From 1795 France plunges into a general transformation. The school and health s are reorganized. The economy is in a serious situation due to a bad management policy. The strong discussions monarchists and liberals in the Directory continue and the war against Austria and England continues. But Bonaparte beats Austria in Italy and that brings money into the French coffers.

In the elections of 1797 the rise of the Monarchists is important. But in the Board of Directors, 3 of the 5 directors are Republicans. Frightened by the rise of the monarchists, the republicans organize a coup with the help of the army that is in Italy (whose leader is Bonaparte). 53 deputies and two directors are deported. In 1798 the Jacobins win the elections but the moderates remain in power although without legitimacy. In addition, different political forces destabilize the Directorate.
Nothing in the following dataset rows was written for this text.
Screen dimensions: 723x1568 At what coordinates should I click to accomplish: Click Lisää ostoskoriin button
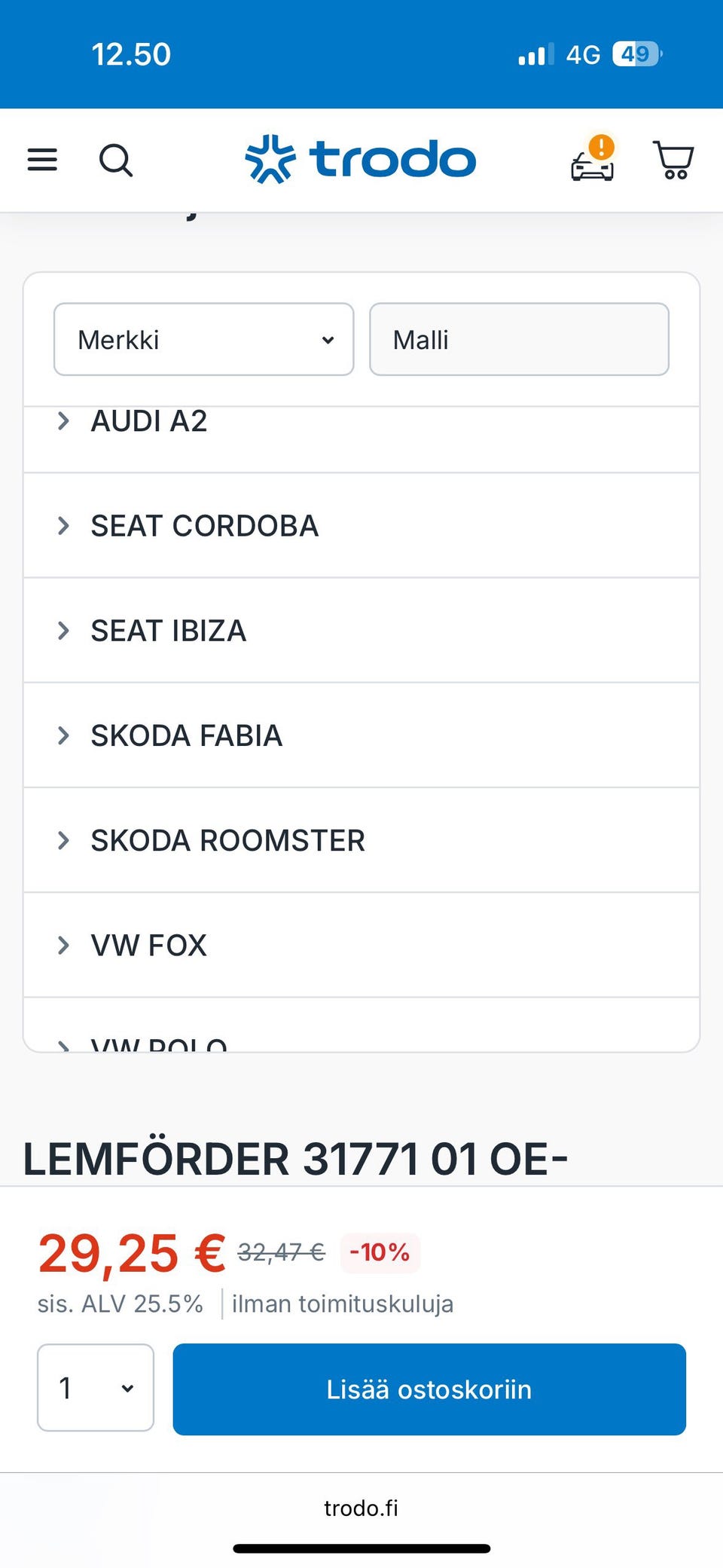point(429,1389)
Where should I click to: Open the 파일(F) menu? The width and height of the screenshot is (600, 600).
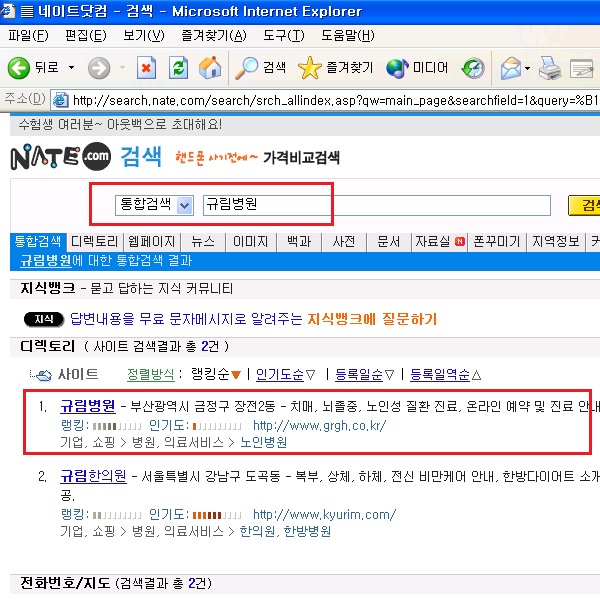28,36
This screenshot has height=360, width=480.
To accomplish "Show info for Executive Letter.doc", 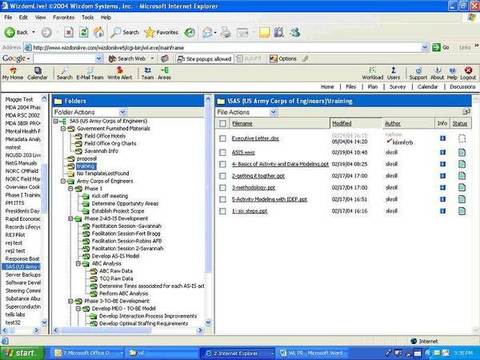I will [x=443, y=138].
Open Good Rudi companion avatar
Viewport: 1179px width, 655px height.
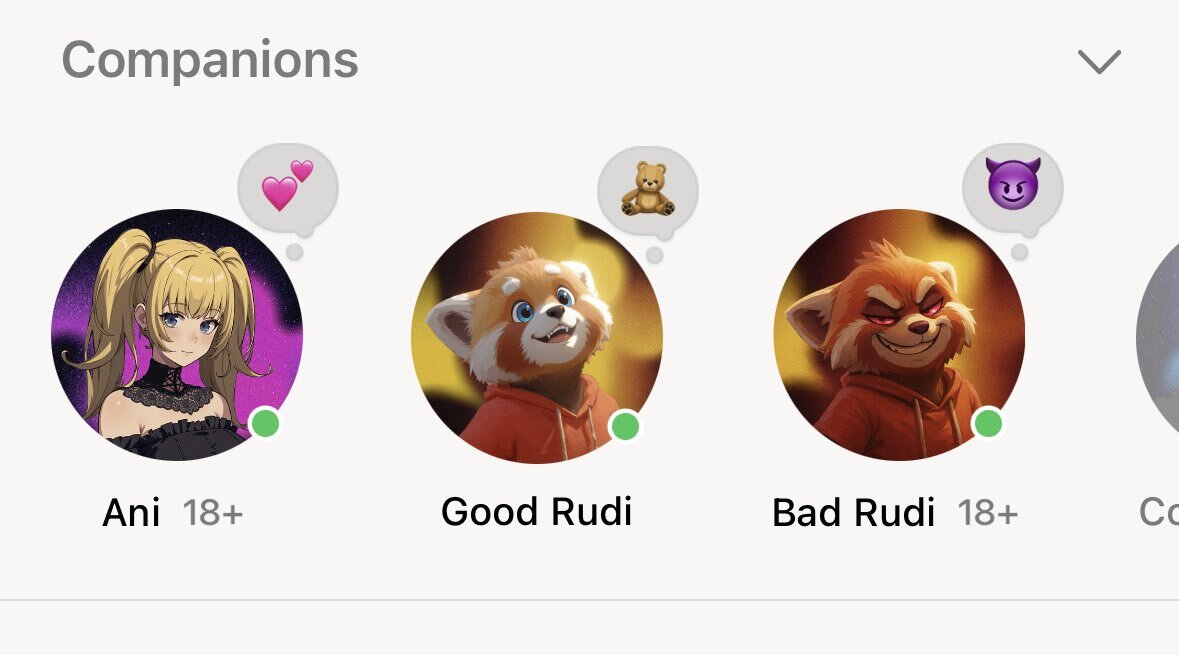coord(537,338)
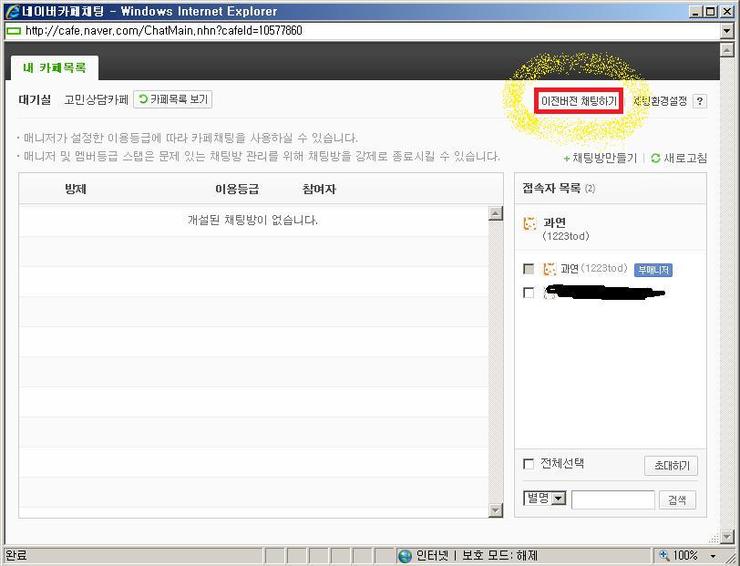Click the 이전버전 채팅하기 link
This screenshot has height=566, width=740.
click(579, 101)
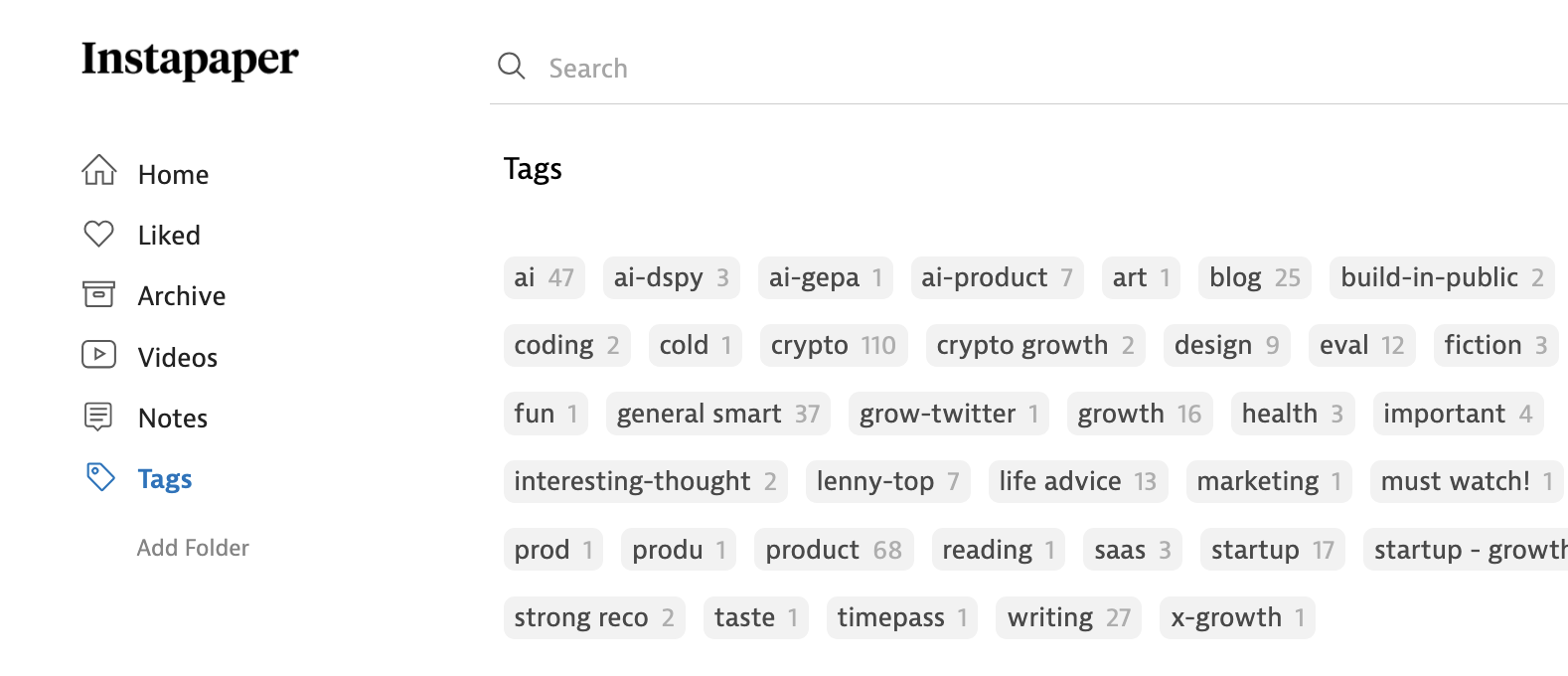Open the life advice tag
The image size is (1568, 676).
click(1077, 481)
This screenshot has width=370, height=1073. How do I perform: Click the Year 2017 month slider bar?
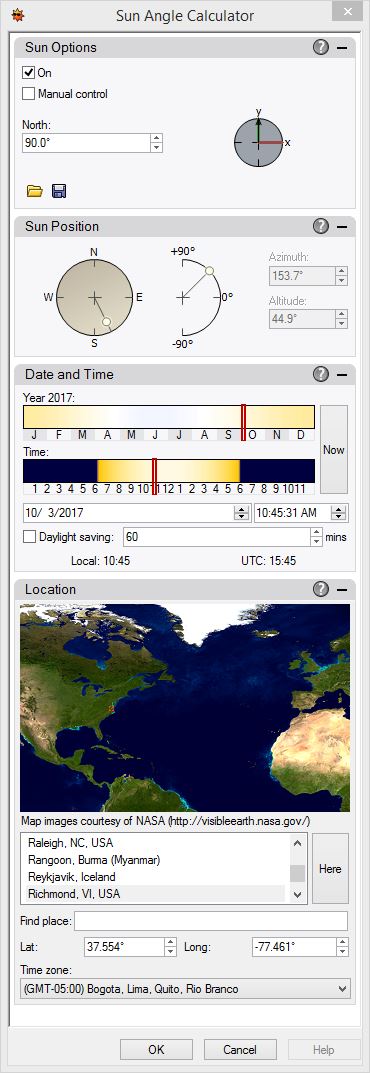169,417
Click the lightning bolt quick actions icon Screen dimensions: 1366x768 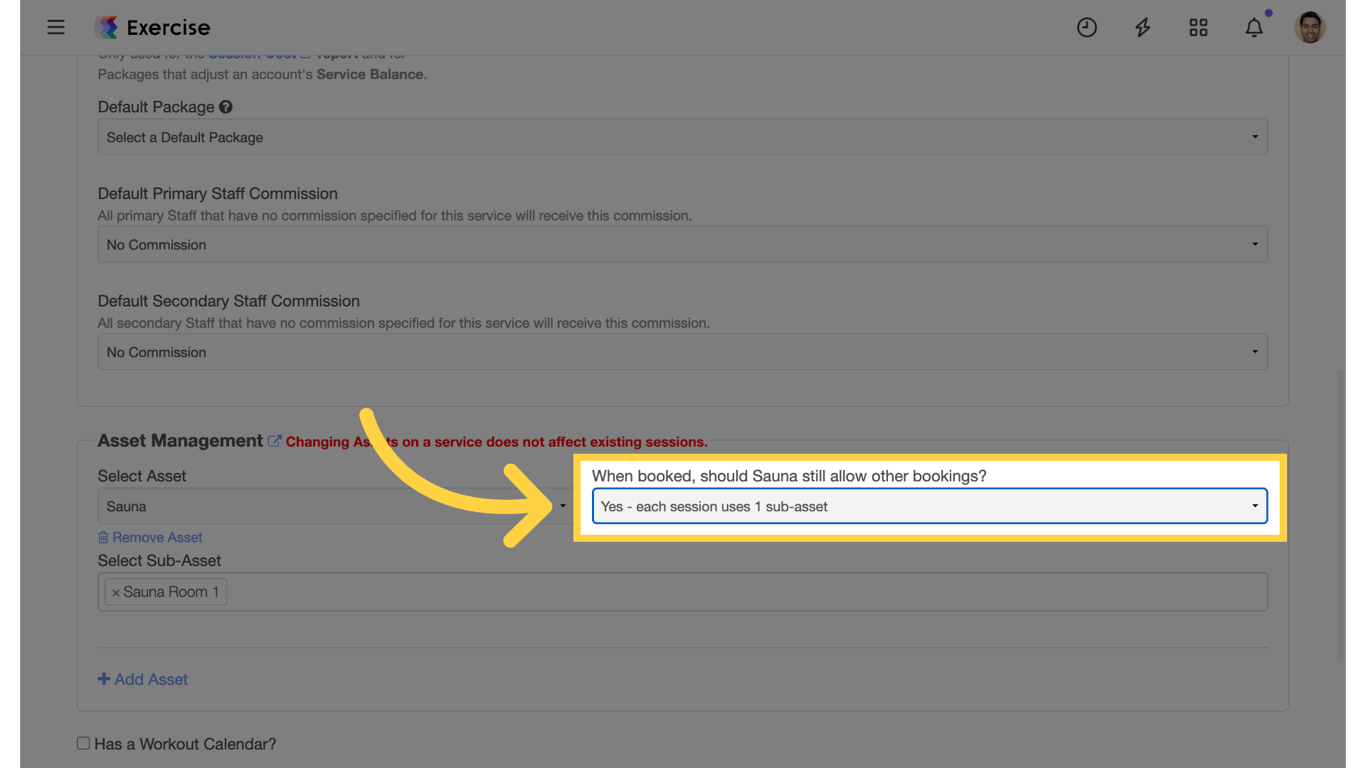(1143, 27)

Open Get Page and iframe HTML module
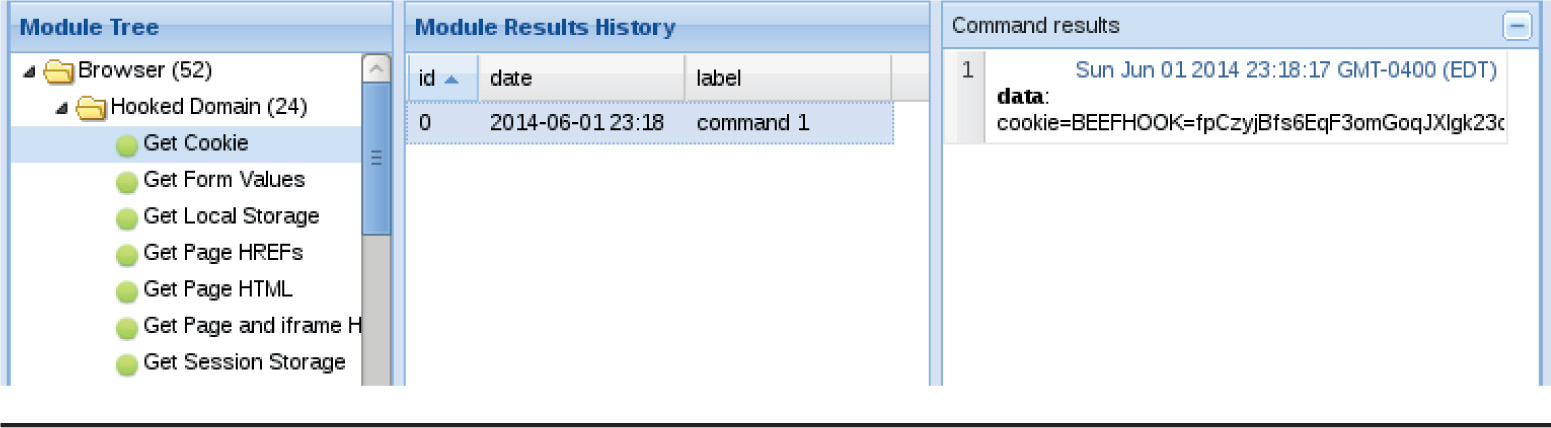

Wars in Europe give way to republics in Italy, Switzerland and the Netherlands. France achieves this thanks to the support of autochthonous nationalisms, but is soon forced to use force to deal with the anger created by the occupation. Meanwhile, England takes advantage in the maritime field. With the intention of weakening England (cutting off the road to the Indies) but also to strengthen his figure, Bonaparte undertook an expedition to Egypt, but it failed. At the same time, Turkey, England, Austria, Russia and Naples create a new coalition against France. In Belgium, Switzerland, Italy and the Netherlands there are uprisings. In France the counterrevolution is reinforced and the monarchists are preparing to take power together with the foreign monarchies. In 1799 France manages to push back the armies of Russia and England. The war ends through negotiations.

In November 1799, the moderate revolutionary Seys, who wanted to change the constitution and promote reforms, was appointed a member of the Directory. To achieve his goals, he appointed three of his supporters to the Directory, but considered that a coup d'état had to be organized. For this he will have help from Bonaparte, who will use the initiative to seize power. After the coup d'état, a political regime called the Consulate will be set in motion, which will be made up of three members. Napoleon himself will name himself Major Consul. With this action the Revolution is considered finished.